Older Australians will gain a permanent increase in the “work bonus” that helps them earn income from jobs without cutting their Age Pension, lifting the benefit to $11,800 and scrapping an earlier plan to end a one-off boost in the rate at the end of this year.
Others on income support will be able to retain Commonwealth concession cards and other benefits for six months – double the previous period – when they take up a job, ensuring they do not lose help suddenly if they rejoin the workforce.
A program permitting pensioners to keep more of their payments while working has been made permanent. Credit: iStock
While the work bonus does not operate as a payment, it gives pensioners an incentive to work by allowing them to keep more of their pension when they earn money from a job. It operates in addition to the pension “income-free area” that is worth $204 a fortnight for single pensioners.
When the $300 fortnightly work bonus and the $204 fortnightly “income free area” are combined, the government says a single pensioner over Age Pension age with no other private income can earn up to $504 a fortnight and still receive the maximum pension rate.
The work bonus can be accrued through the year and has had a maximum value of $7800 a year, but the government added a $4000 bonus after its jobs summit last year to take the amount to $11,800 a year.
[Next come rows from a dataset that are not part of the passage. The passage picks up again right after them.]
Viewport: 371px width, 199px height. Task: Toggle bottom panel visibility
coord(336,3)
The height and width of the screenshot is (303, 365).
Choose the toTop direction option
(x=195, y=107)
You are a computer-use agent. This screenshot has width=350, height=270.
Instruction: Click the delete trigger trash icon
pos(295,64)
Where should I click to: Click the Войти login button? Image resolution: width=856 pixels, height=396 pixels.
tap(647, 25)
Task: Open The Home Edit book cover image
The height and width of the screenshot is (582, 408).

While this was due to end on December 31, the employment white paper commits to making that increase permanent. The permanent total of $11,800 is worth about $454 a fortnight, increasing the amount that a pensioner can earn without losing the full pension.
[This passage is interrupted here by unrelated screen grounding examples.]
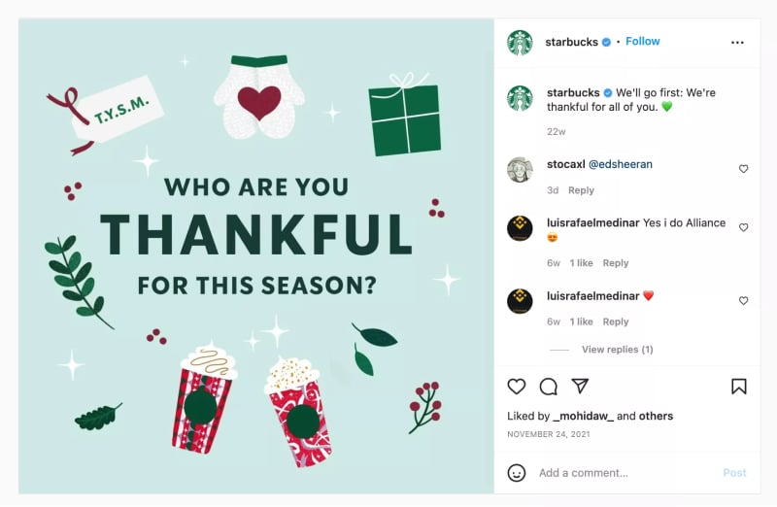Click the Post button

(734, 473)
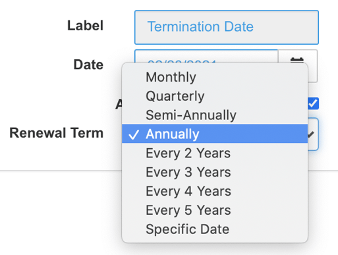Click the checkmark icon beside Annually
Image resolution: width=338 pixels, height=255 pixels.
tap(134, 134)
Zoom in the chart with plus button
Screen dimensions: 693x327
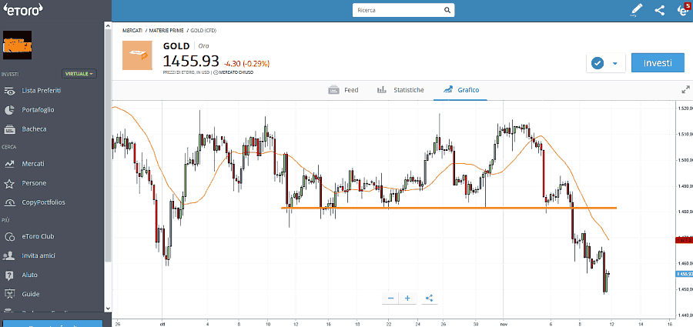[407, 298]
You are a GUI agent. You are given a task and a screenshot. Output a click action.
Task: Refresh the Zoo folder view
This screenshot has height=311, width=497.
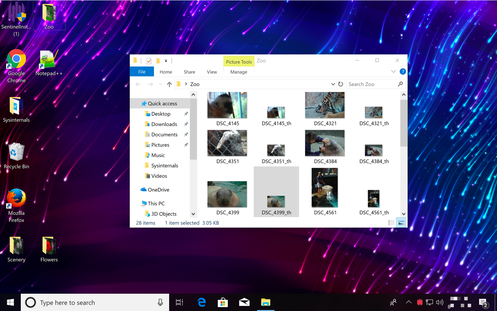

The help for people with concession cards is expected to benefit about 138,000 recipients each year and will cost taxpayers $42.8 million over the next four years.
It will apply to those on JobSeeker, Youth Allowance, Austudy, ABSTUDY, Parenting Payment, Age Pension, Disability Support Pension and Carer Payment.
Treasurer Jim Chalmers has outlined a series of jobs policies in recent days, ahead of the release of the employment white paper with Prime Minister Anthony Albanese in Adelaide on Monday.
In a warning about the need to expand the workforce and fix labour shortages, the paper says 500,000 people are unemployed and are available to work, 1.3 million people want to work but are not actively looking and 1 million would like to work more hours but are under-employed.
“The shifts underway in the global and domestic economy have been fundamentally reshaping
Australia’s labour market, and set up an important moment for reform,” the paper says.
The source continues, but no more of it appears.